### Supplied text
When the Rosetta spacecraft’s Philae lander bounced while landing on comet 67P/Churyumov-Gerasimenko last November, it was a reminder that comets have a hard outer shell, a black coating of organic molecules and dust that previous missions, like Deep Impact, have also observed. What we’d like to learn is what that crust is made of, and just as interesting, what is inside it. A study out of JPL is now suggesting possible answers.

Antti Lignell is lead author on a recent paper, which reports on the team’s use of a cryostat device called Himalaya that was used to flash freeze material much like that found in comets. The procedure was to flash freeze water vapor molecules at temperatures in the area of 30 Kelvin (minus 243 degrees Celsius). What results is something called ‘amorphous ice,’ as explained in this JPL news release. Proposed as a key ingredient not only of comets but of icy moons, amorphous ice preserves the mix of water with organics along with pockets of space.

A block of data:

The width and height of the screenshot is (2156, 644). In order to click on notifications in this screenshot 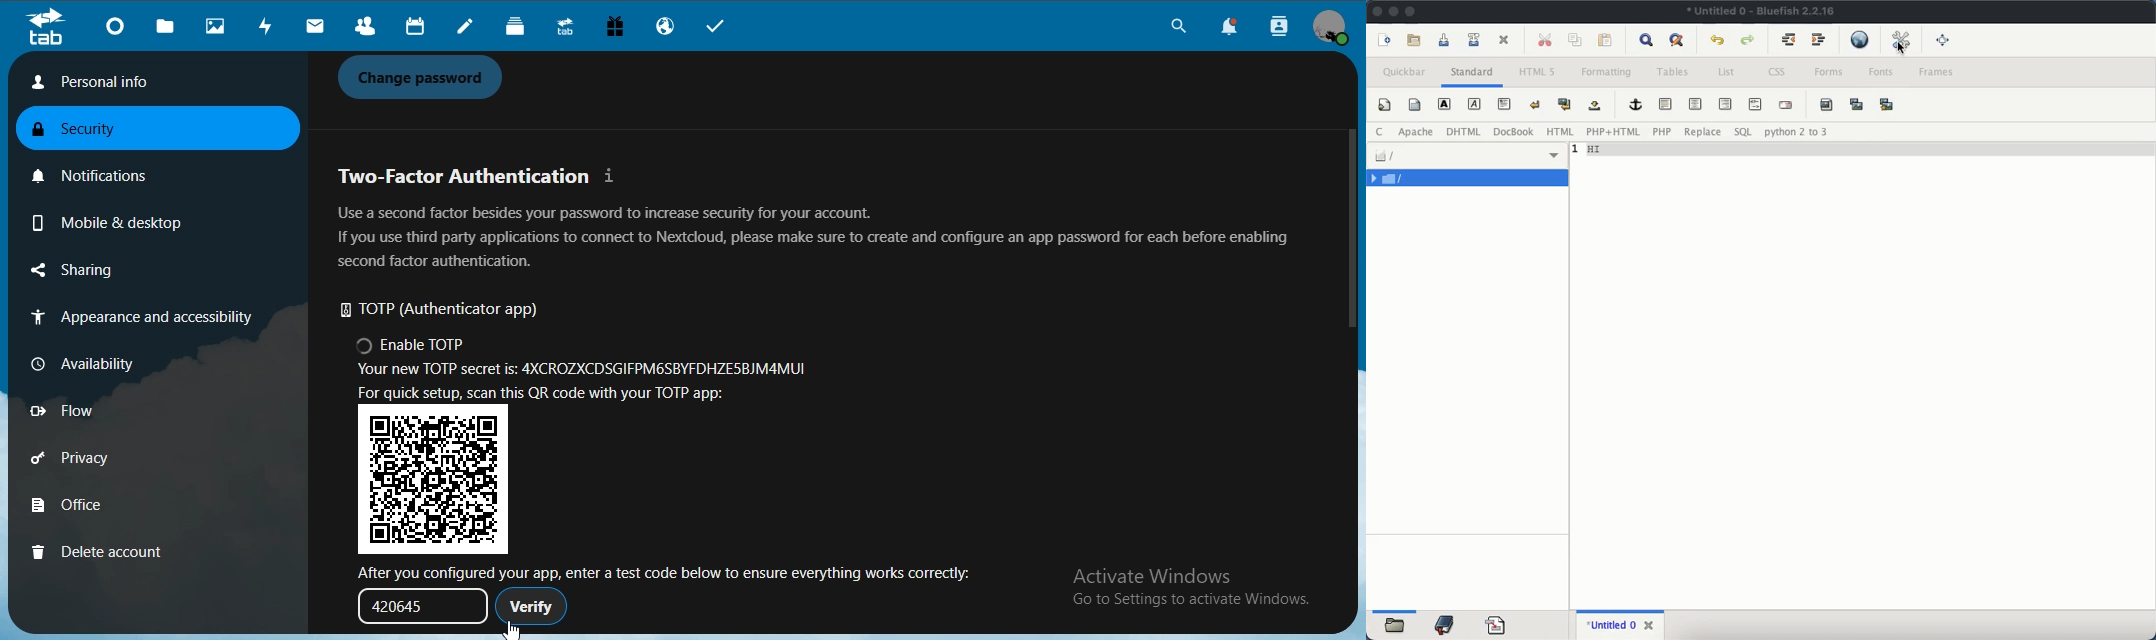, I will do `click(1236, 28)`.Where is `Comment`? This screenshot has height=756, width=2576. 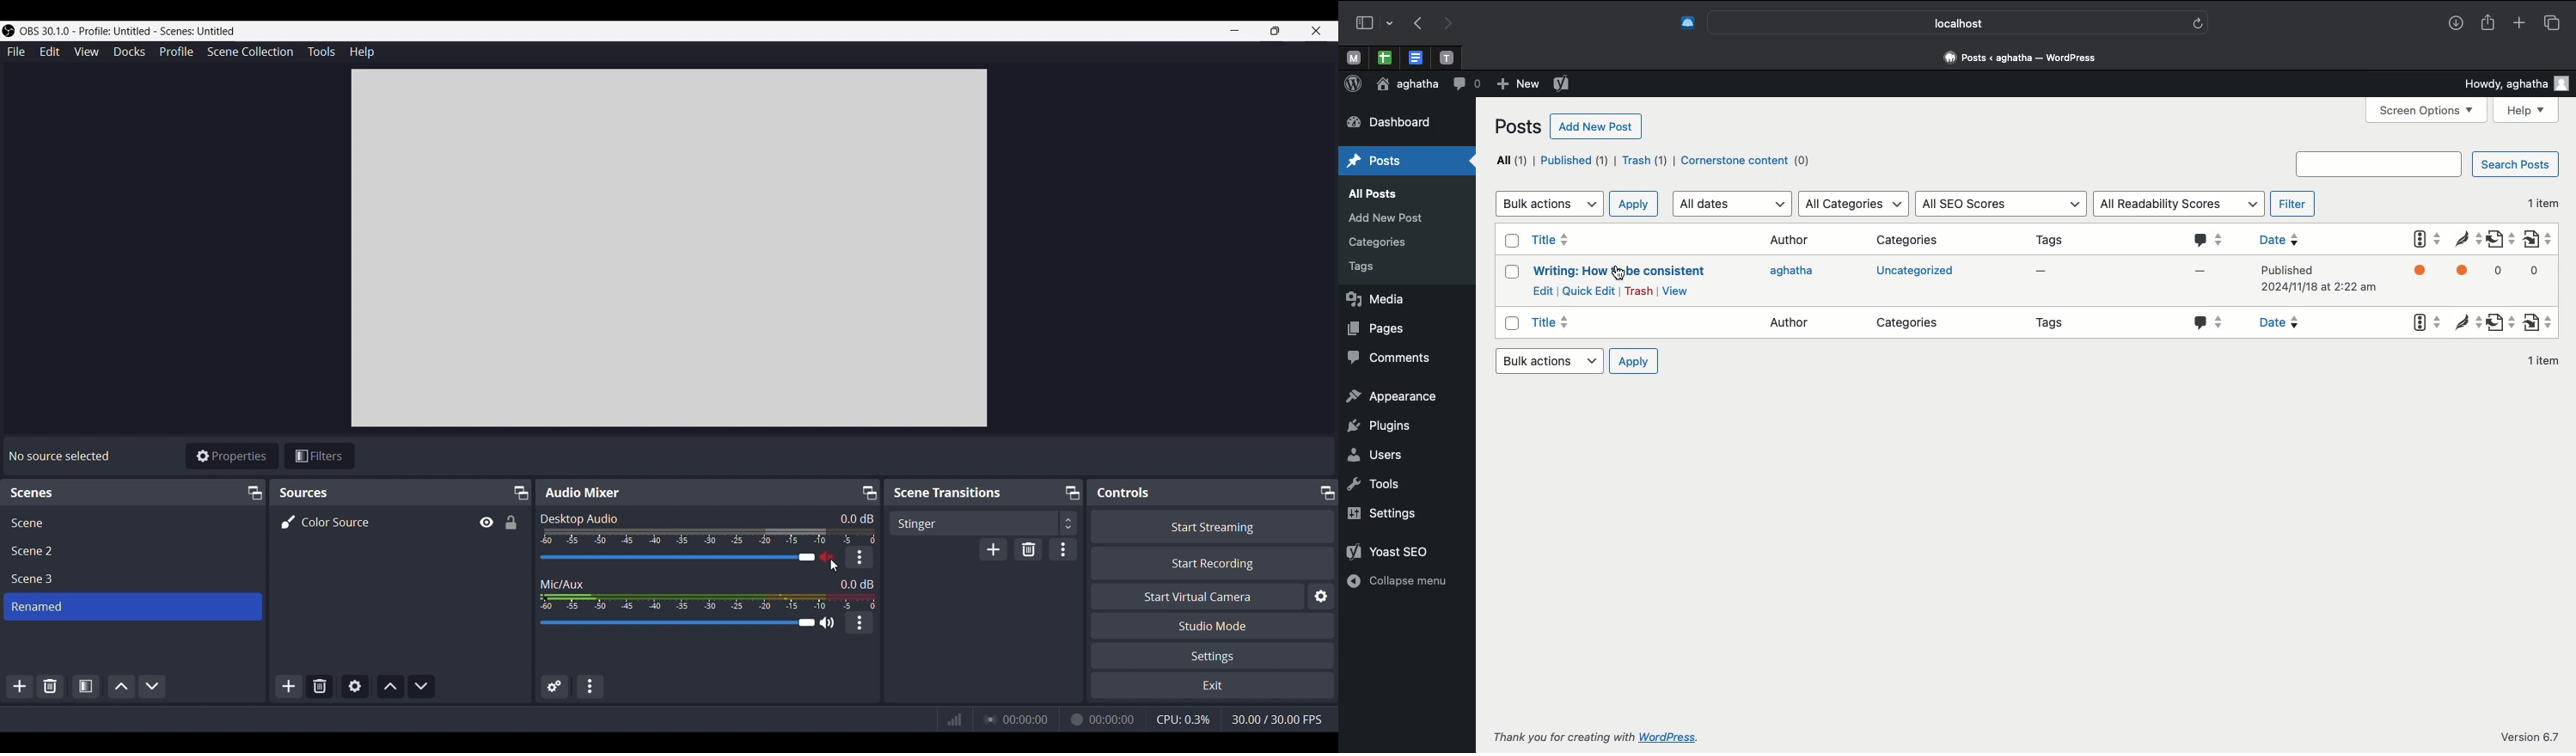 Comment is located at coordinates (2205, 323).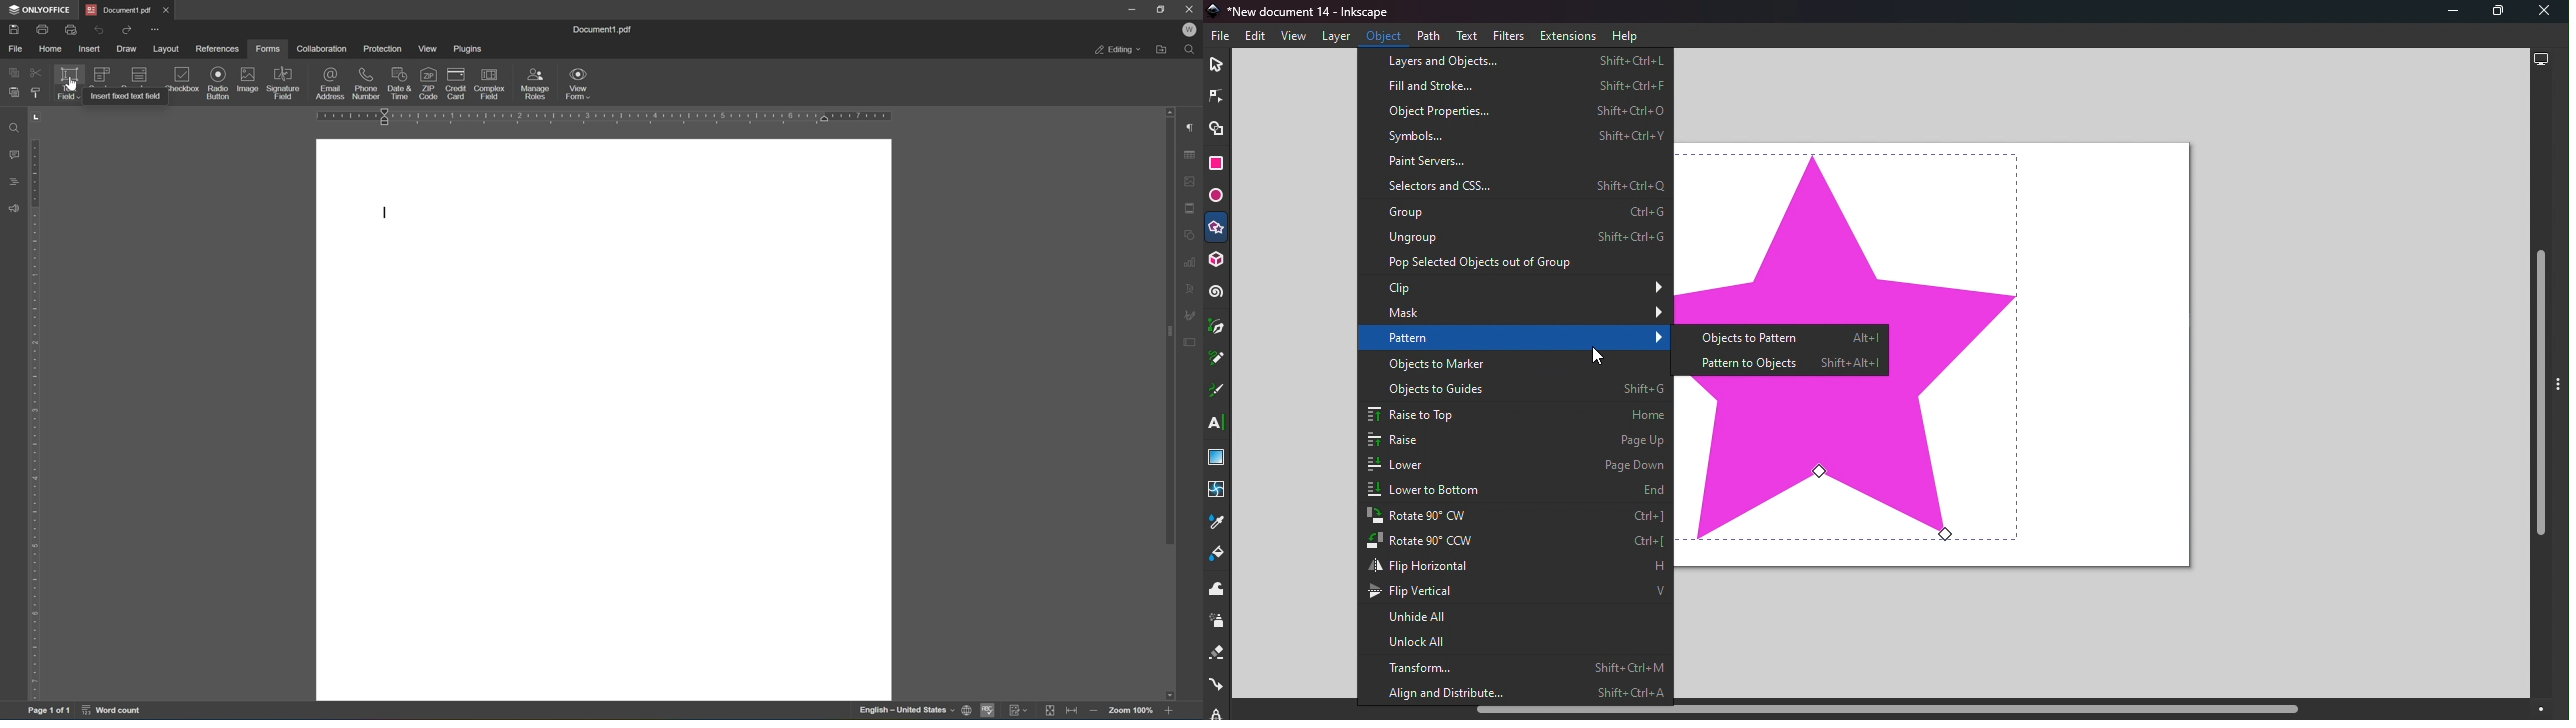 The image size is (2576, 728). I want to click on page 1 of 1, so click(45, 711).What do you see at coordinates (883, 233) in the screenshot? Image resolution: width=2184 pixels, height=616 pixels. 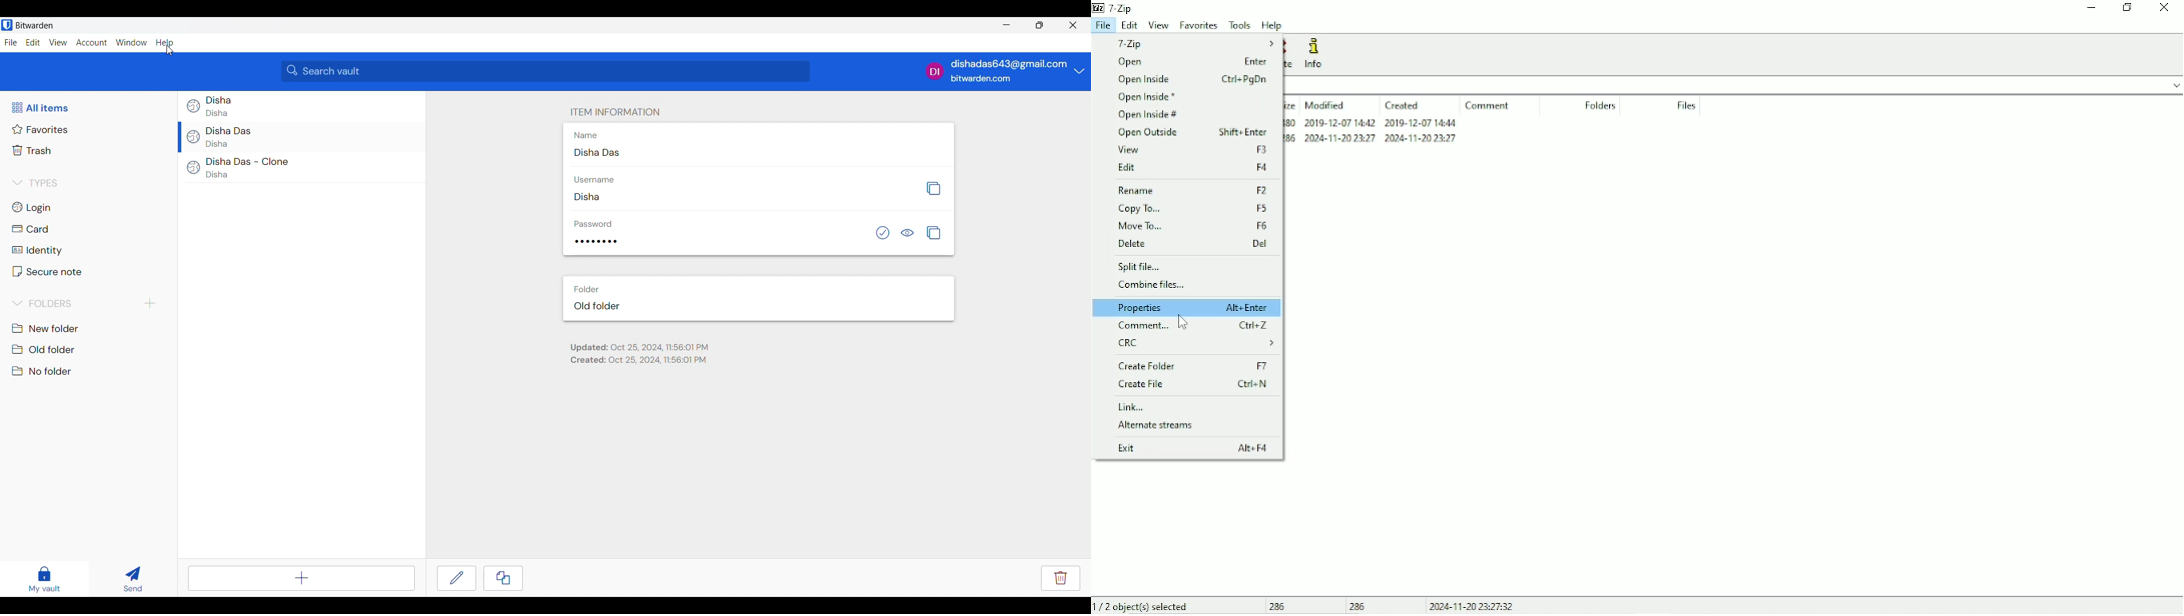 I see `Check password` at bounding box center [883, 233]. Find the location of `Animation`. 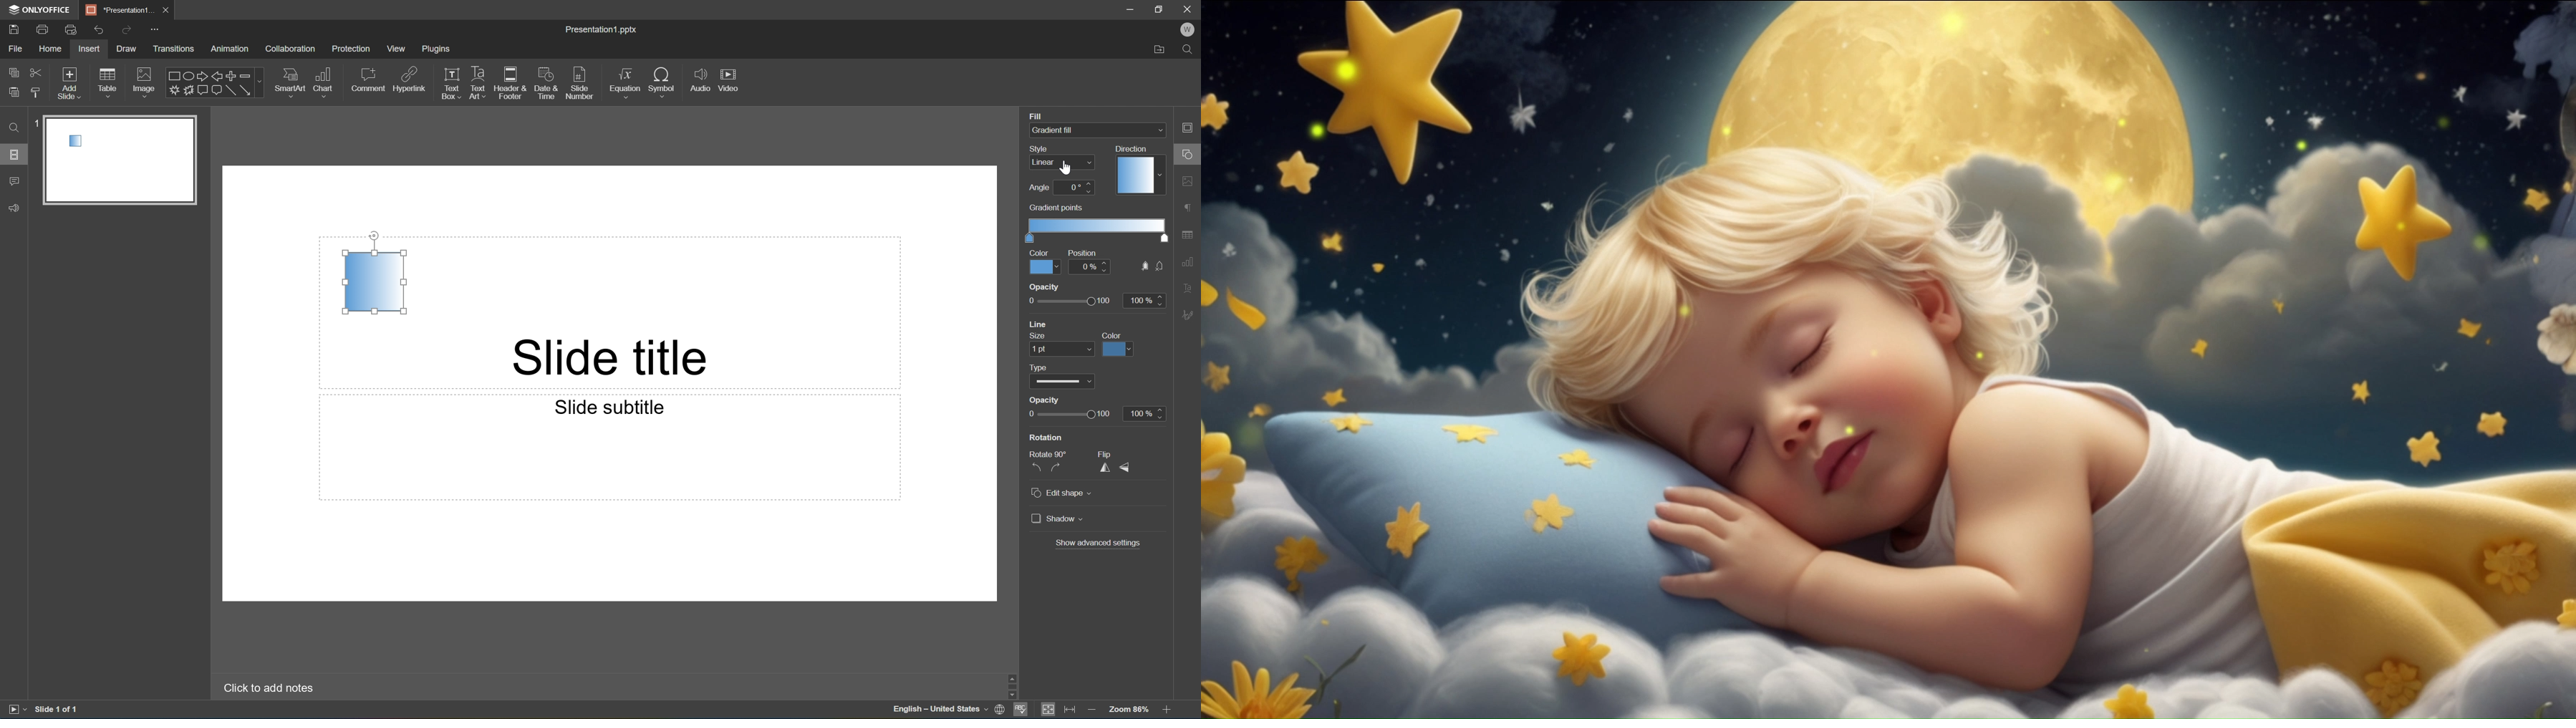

### Challenge
Rewrite the comet text between "Antti Lignell is" and "pockets of space.", inclusive, replacing "cryostat device" with "freezing chamber".

### Response to this task
Antti Lignell is lead author on a recent paper, which reports on the team’s use of a freezing chamber called Himalaya that was used to flash freeze material much like that found in comets. The procedure was to flash freeze water vapor molecules at temperatures in the area of 30 Kelvin (minus 243 degrees Celsius). What results is something called ‘amorphous ice,’ as explained in this JPL news release. Proposed as a key ingredient not only of comets but of icy moons, amorphous ice preserves the mix of water with organics along with pockets of space.